Friedrich Nietzsche remained some weeks at Naumburg with his own people. The family were full of joy and pride: so young and a University professor! "What great matter is it?" retorted Nietzsche impatiently; "there is an usher the more in the world, that is all!" On April 13th he writes to his friend Gersdorff:

"Here I am at the last term, the last evening that I shall spend beside my hearth; to-morrow morning I strike out into the great world; I enter a profession which is new to me, in an atmosphere heavy and oppressive with duties and obligations. Once more I must say adieu: the golden time in which one's activities are free and unfettered; in which every instant is sovereign; in which art and the world are spread out before our eyes as a pure spectacle in which we hardly participate—that time is past beyond recall. Now begins the reign of the harsh goddess of daily duty. Bemooster Bursche zieh? ich aus. ... You know that poignant student-song. Yes, yes! now comes my turn to be a philistine!

"One day or another, here or there, the saying always comes true. Offices and dignities are not to be accepted with impunity. The whole thing is to know whether the chains which you are forced to carry are of iron or of thread. And I still have courage enough to break some link on occasion, and to risk some plunge or other into the perilous life. Of the compulsory gibbosity of the professor I do not as yet discern in myself any trace. To become a philistine, a man of the crowd, ἄνθρωπος ἄμουσος—Zeus and the Muses preserve me from such a fate! Moreover, I find it hard to see how I could contrive to become what I am not. I am more afraid of another kind of philistinism, the professional species. It is only too natural that a daily task, an incessant concentration on certain facts and certain problems, should hang like a weight on the free sensibility of the mind, and strike at the roots of the philosophic sense. But I imagine that I can confront this peril more calmly than most philologists: philosophical seriousness is too deeply rooted in me: the true and essential problems of life and thought have been too clearly revealed to me by the great mystagogue Schopenhauer to permit me to be ever guilty of shameful treachery to the 'Idea.' To vivify my science with this new blood; to communicate to my hearers that Schopenhauerian earnestness which glitters on the brow of that sublime thinker—such is my desire, my audacious hope: I want to be more than a pedagogue to honest savants. I am thinking of the duties of the masters of our time; I look forward, and my mind is filled with the thought of that next generation which follows at our heels. Since we must endure life, let us at least endeavour so to use it as to give it some worth in the eyes of others when we are happily delivered from it."

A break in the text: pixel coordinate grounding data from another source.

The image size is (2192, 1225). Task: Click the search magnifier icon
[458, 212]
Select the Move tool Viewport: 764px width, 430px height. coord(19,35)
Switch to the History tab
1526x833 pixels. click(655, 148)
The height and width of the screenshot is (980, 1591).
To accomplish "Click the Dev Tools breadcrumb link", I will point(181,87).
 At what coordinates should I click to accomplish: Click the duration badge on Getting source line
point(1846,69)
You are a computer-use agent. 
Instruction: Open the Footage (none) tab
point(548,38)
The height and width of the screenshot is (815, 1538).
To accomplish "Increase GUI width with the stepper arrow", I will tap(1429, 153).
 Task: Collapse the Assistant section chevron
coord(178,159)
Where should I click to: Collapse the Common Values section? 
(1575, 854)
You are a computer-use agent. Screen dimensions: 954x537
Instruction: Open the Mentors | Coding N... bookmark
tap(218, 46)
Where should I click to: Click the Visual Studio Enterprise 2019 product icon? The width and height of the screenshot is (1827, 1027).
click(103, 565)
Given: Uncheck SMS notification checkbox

Friedrich Nietzsche disquieted himself needlessly. If he could have guessed what the approaching days held for him, his joy would have been immense. Richard Wagner lived not far from Basle, and was to become his friend.


[CHAPTER III]

FRIEDRICH NIETZSCHE AND RICHARD WAGNER—TRIEBSCHEN

Nietzsche installed himself at Basle, selected his domicile, and exchanged visits with his colleagues. But Richard Wagner was constantly in his thoughts. Three weeks after his arrival some friends joined with him in an expedition to the shores of the lake of the Four Cantons. One morning he left them and set off on foot by the river bank towards the master's retreat, Triebschen. Triebschen is the name of a little cape which protrudes into the lake; a solitary villa and a solitary garden, whose high poplars are seen from afar, occupy its expanse.

He stopped before the closed gate and rang. Trees hid the house. He looked around, as he waited, and listened: his attentive ear caught the resonance of a harmony which was soon muffled up in the noise of footsteps. A servant opened the door and Nietzsche sent in his card; then he was left to hear once more the same harmony, dolorous, obstinate, many times repeated. The invisible master ceased for a moment, but almost at once was busy again with his experiments, raising the strain, modulating it, until, by modulating once more, he had brought back the initial harmony. The servant returned. Herr Wagner wished to know if the visitor was the same Herr Nietzsche whom he had met one evening at Leipsic. "Yes," said the young man. "Then would Herr Nietzsche be good enough to come back at luncheon time?" But Nietzsche's friends were awaiting him, and he had to excuse himself. The servant disappeared again, to return with another message. "Would Herr Nietzsche spend the Monday of Pentecost at Triebschen?" This invitation he was able to accept and did accept.